Noval diam sejenak, "Dia, nemuin gue"

o - o

Panti Asuhan Baktiku, tempat yang membuat seorang Ardan mampu menghabiskan waktu berharganya. Bangunan bergaya kuno namun terasa sangat mewah. Kokoh dan berwarna putih tulang.

"Om kenapa kesini?" tanya Nana.

Ardan sudah mulai ikhlas dipanggil om oleh Nana, "Ngasih makan anak orang" ucapnya melenggang masuk ke dalam.

Belum sempat sampai didepan pintu panti tersebut, ia disambut oleh anak kecil yang terlihat sedang sakit flu, hidungnya merah berair. Anak itu memeluk kaki Ardan.

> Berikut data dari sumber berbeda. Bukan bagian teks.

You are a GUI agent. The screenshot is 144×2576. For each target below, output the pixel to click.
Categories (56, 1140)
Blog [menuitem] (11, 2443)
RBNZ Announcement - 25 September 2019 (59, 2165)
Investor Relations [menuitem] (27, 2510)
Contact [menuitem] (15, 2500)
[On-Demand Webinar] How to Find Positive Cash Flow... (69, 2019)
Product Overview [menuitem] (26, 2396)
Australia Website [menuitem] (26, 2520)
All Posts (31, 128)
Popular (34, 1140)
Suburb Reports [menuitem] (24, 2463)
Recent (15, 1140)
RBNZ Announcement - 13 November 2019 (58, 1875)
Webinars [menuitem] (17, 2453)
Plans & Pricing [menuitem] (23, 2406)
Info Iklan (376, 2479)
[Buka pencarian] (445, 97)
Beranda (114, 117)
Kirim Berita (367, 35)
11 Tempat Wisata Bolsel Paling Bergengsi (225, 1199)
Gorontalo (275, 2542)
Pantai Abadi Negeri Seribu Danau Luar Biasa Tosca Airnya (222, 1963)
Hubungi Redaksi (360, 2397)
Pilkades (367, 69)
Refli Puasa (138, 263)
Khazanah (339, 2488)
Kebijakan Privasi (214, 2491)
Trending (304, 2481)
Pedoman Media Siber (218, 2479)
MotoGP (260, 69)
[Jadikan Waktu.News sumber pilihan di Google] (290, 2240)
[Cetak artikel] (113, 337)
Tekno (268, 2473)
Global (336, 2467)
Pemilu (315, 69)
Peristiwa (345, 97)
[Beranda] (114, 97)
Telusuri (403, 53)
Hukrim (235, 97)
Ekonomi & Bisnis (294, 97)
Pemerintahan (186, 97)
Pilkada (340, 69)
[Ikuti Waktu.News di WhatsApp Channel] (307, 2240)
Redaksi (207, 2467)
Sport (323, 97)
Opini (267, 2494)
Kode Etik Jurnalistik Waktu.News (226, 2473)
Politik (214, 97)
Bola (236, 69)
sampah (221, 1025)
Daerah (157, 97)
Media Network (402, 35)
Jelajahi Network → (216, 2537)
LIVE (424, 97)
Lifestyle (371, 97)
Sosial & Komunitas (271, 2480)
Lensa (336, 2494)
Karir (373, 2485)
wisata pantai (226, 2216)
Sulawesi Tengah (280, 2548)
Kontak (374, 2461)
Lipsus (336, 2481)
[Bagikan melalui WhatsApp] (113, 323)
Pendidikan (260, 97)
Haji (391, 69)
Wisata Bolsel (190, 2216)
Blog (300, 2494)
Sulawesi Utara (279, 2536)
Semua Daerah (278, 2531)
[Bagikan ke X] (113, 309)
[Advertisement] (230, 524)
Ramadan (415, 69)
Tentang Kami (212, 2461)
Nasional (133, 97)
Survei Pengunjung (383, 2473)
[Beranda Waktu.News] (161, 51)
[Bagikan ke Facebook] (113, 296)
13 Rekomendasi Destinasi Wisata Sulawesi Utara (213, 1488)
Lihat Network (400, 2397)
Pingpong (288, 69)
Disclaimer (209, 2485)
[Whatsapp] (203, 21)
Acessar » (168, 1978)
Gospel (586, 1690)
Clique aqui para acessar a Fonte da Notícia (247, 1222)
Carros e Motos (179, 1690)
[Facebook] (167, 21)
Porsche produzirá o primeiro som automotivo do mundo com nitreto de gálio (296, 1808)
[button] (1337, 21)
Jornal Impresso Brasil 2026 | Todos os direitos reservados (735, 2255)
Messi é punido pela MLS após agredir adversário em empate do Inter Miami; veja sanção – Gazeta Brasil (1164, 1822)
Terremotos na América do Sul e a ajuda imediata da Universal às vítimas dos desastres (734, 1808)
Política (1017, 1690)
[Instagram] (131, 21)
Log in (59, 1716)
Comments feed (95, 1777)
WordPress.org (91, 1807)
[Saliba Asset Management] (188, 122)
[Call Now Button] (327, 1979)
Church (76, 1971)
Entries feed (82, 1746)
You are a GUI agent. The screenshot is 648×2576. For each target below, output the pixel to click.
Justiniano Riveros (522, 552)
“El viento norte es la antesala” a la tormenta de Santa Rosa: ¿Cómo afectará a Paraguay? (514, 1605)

Nana terkejut, ia pikir Ardan akan menendang atau menyingkirkan anak tersebut. Di luar dugaan, Ardan justru tersenyum, lalu menyetarakan tubuhnya dengan tubuh anak kecil tersebut.

Mengelus surai anak didepannya dengan lembut, ia berkata "Jidan sakit?" anak bernama Jidan tersebut mengangguk kecil.

Ardan mengambil sapu tangan dari saku celananya, mengelap ingus anak tersebut dengan teliti, lalu memberikan sapu tangan tersebut kepada anak itu.

"Pakai, kalo keluar lagi, di lap lagi" ucapnya tersenyum hangat.

Sungguh Nana tidak habis pikir, pria yang terlihat dingin seperti Ardan bisa selembut ini kepada seorang anak kecil yang ehm- sedikit jorok?

"Bang Ardan, dia siapa?" tanya Jidan sambil menunjuk ke arah Nana.

Ardan melirik, "Oh, ini temen abang" ucapnya masih sambil tersenyum.

Nana mendekat, "Halo, aku Nana" ucapnya tersenyum manis. Matanya menyipit saat ia tersenyum. Membuat Ardan betah melihat senyumnya itu.

"Aku Jidan kak, hehe" ucap Jidan sambil tertawa.

Ardan bangkit, "Kamu kalo mau keliling panti, sama Jidan aja, aku mau ke dalem" ia langsung pergi tanpa menunggu jawaban dari Nana.

Nana cemberut, "Cih, kirain kesini mau ngapain, ternyata cuma ditinggal" cibirnya.

"Ayo kak, Jidan ajak keliling, pantinya luas lohh. Padahal dulu panti ini kecil banget." Jidan mulai menceritakan seluk beluk panti ini.

Jidan, 9 tahun. Ia sudah berada di panti asuhan ini sejak kecil. Tadinya ia hanya dititipkan disini, namun orang tuanya pergi entah kemana dan tak kembali lagi sampai sekarang.

"Panti asuhan ini direnovasi jadi gede sama Bang Ardan, dia baikkk banget. Kami semua sayang sama dia." - Jidan.

Nana terkejut, panti ini begitu besar, bahkan lebih besar dari rumahnya.

'Ini bukan panti, pasti ini sekolah tapi merangkap jadi panti asuhan' pikir Nana.

"Penghuninya juga banyak, Bang Ardan selalu bawa anak-anak jalanan yang yatim piatu buat tinggal di sini, di sini kita juga belajar. Tapi kalo mau belajar di sekolahan biasa juga bisa, tergantung sama kitanya aja" lanjut Jidan.